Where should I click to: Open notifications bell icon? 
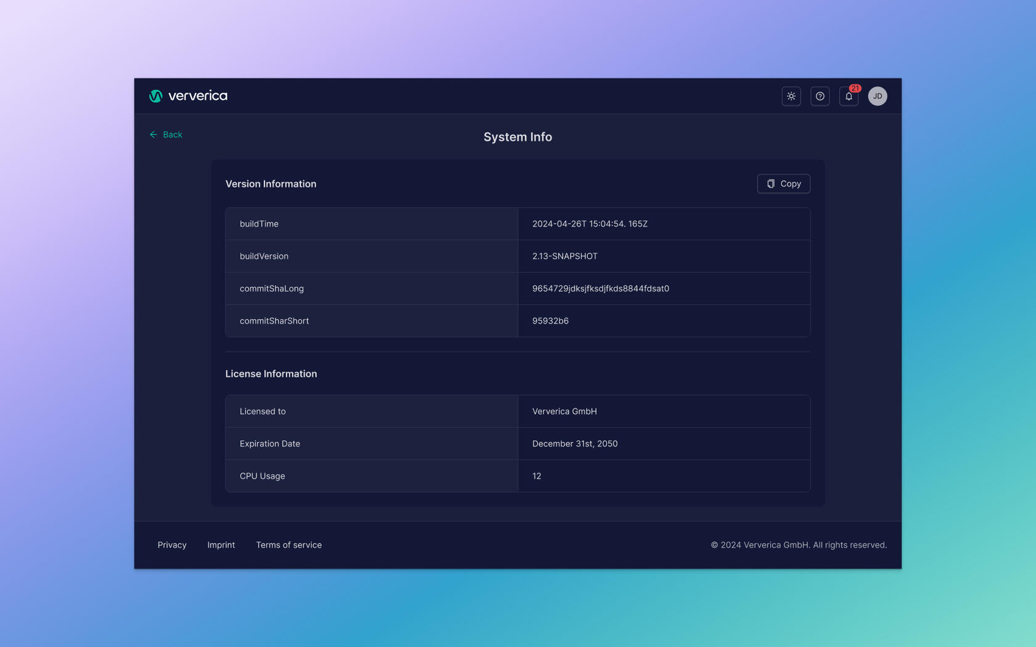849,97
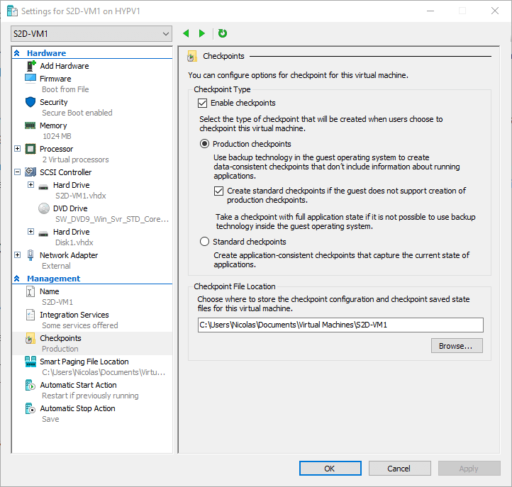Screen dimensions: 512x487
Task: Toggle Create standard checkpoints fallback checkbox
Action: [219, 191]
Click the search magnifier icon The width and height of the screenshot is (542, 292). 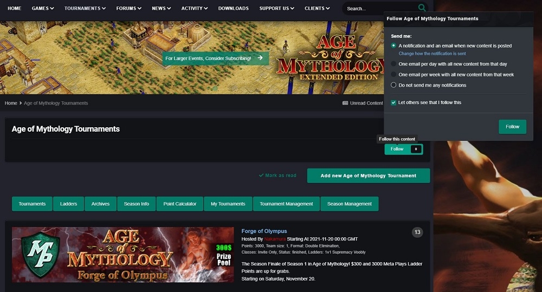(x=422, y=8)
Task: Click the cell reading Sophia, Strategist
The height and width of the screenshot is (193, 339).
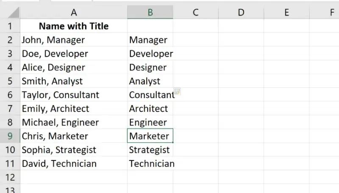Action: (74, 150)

____________________

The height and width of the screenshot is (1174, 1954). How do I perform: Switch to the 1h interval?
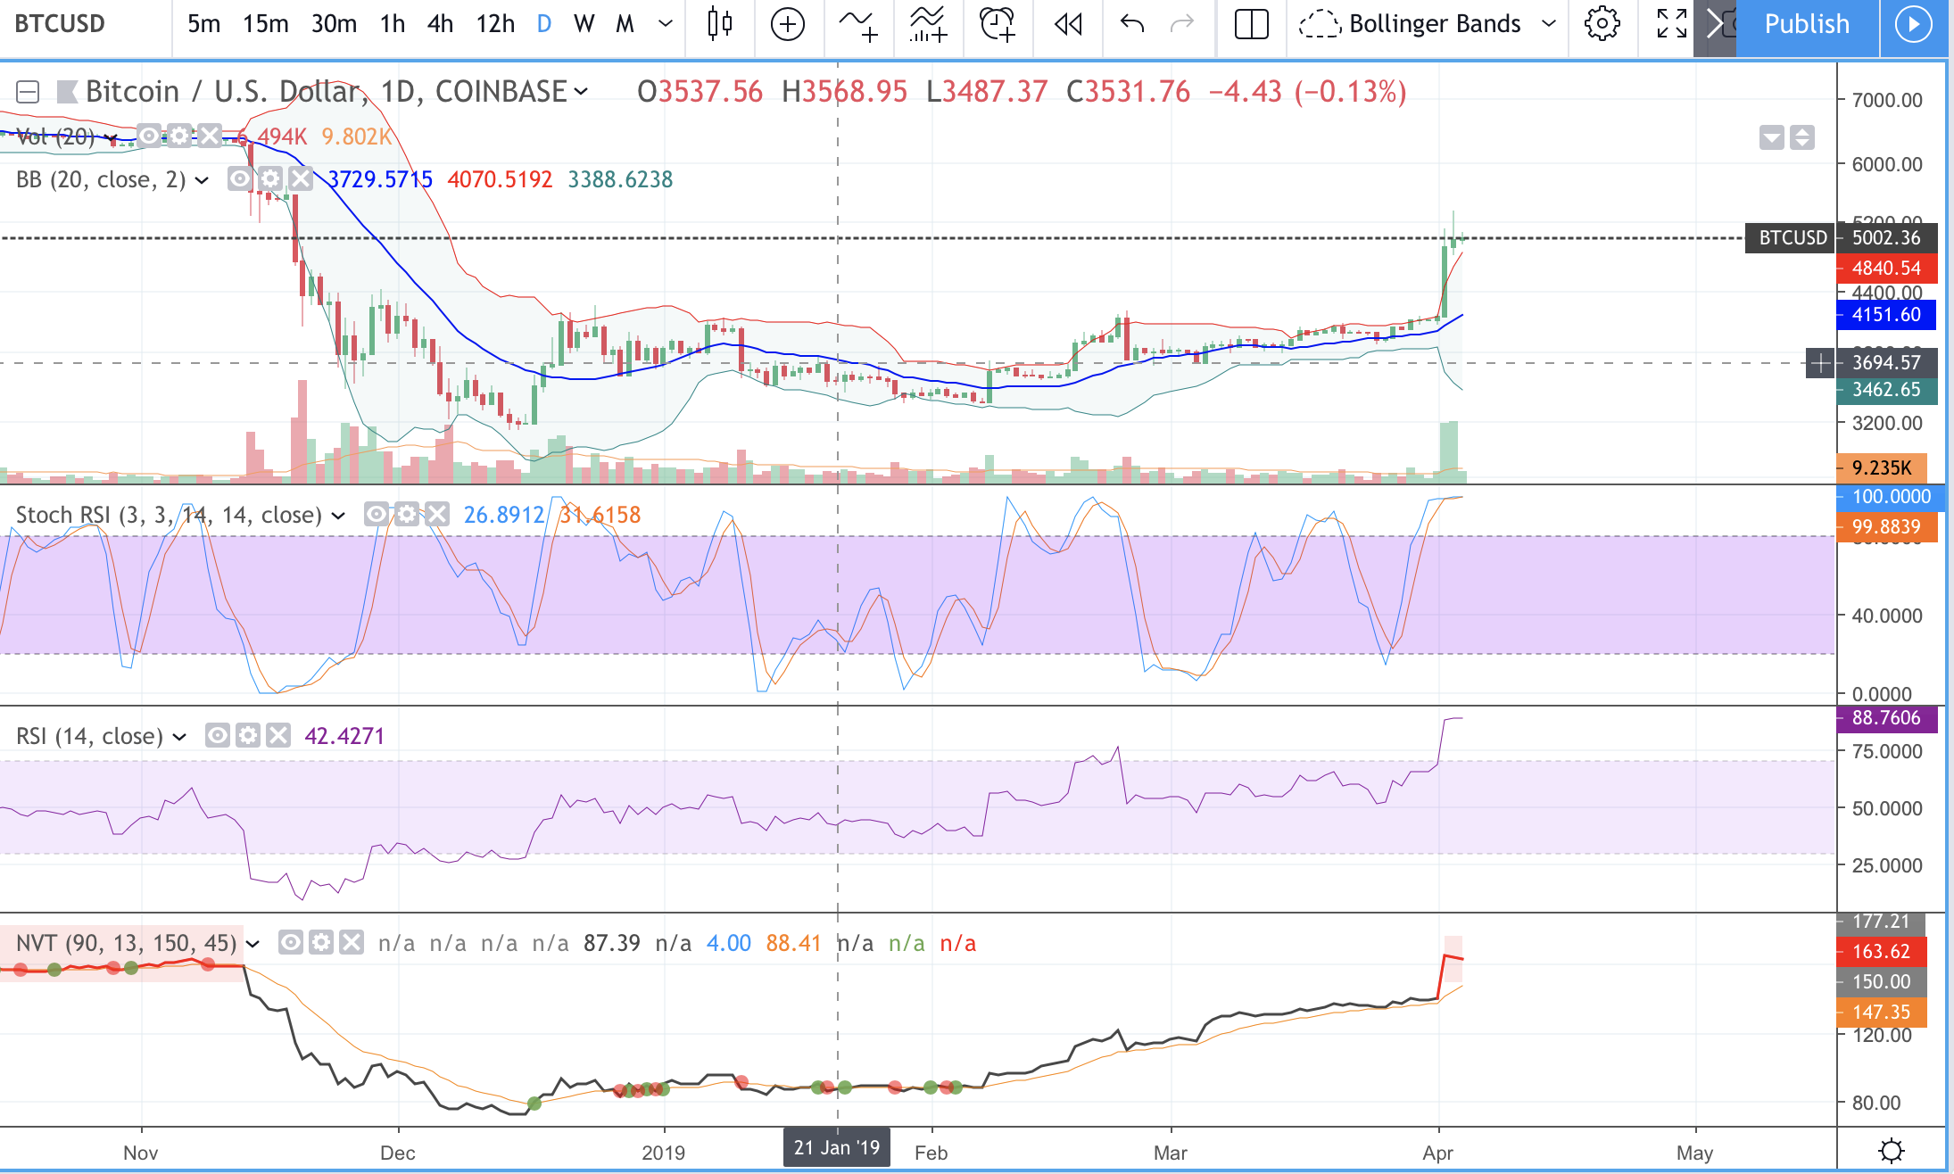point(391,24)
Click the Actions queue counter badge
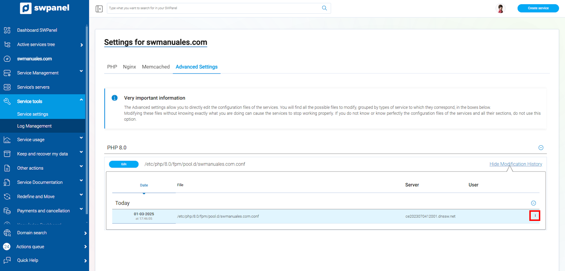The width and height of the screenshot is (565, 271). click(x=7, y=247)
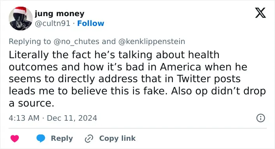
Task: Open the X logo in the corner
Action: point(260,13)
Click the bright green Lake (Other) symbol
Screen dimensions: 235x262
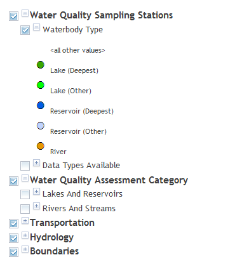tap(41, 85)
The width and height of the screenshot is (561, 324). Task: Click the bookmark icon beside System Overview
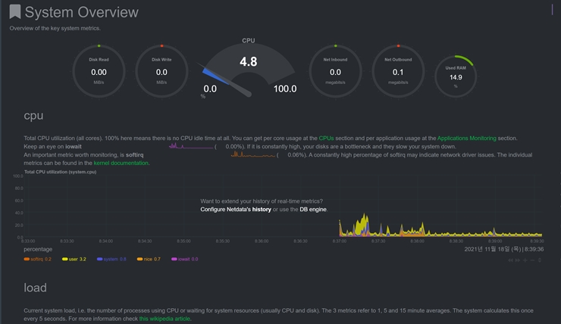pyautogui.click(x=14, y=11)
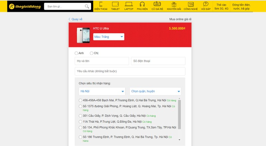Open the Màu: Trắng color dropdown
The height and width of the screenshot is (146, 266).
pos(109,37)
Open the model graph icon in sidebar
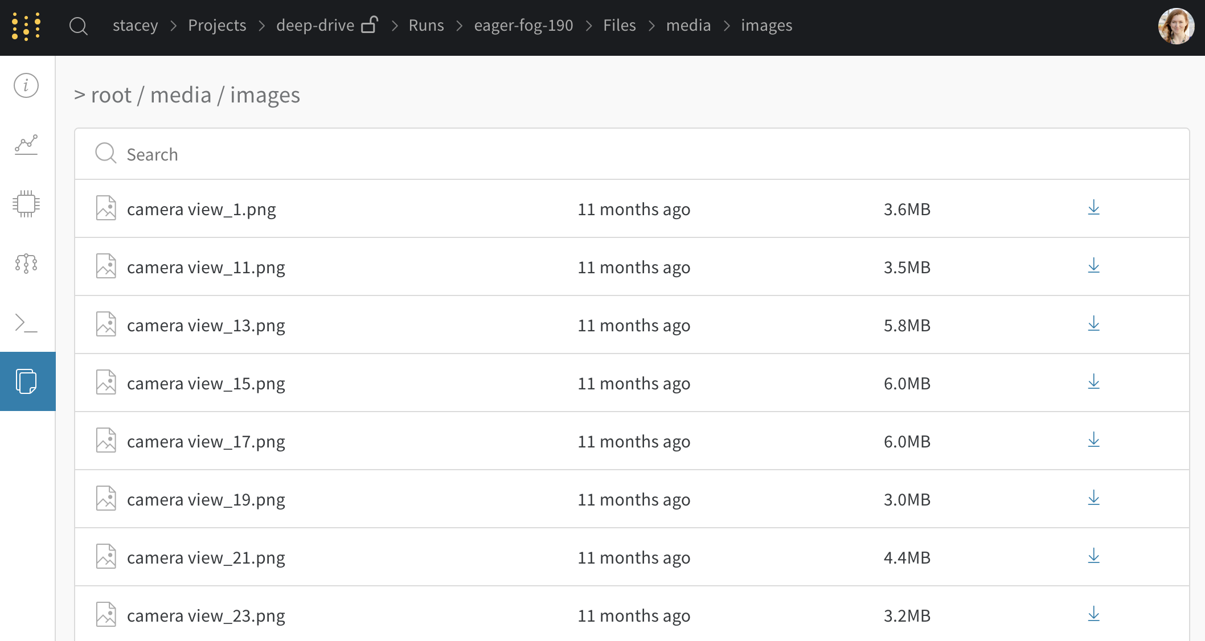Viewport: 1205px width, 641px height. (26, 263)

____________________

WHAT YOU NEED TO DO
Which lines of the material above contain the word "Task"? Return each of those lines in full, treating uppercase and lowercase as different.

WRITTEN RESPONSE
Task: Toggle Create standard checkpoints fallback checkbox
Task: Click the cell reading Sophia, Strategist
Task: Open the X logo in the corner
The width and height of the screenshot is (561, 324). Task: Click the bookmark icon beside System Overview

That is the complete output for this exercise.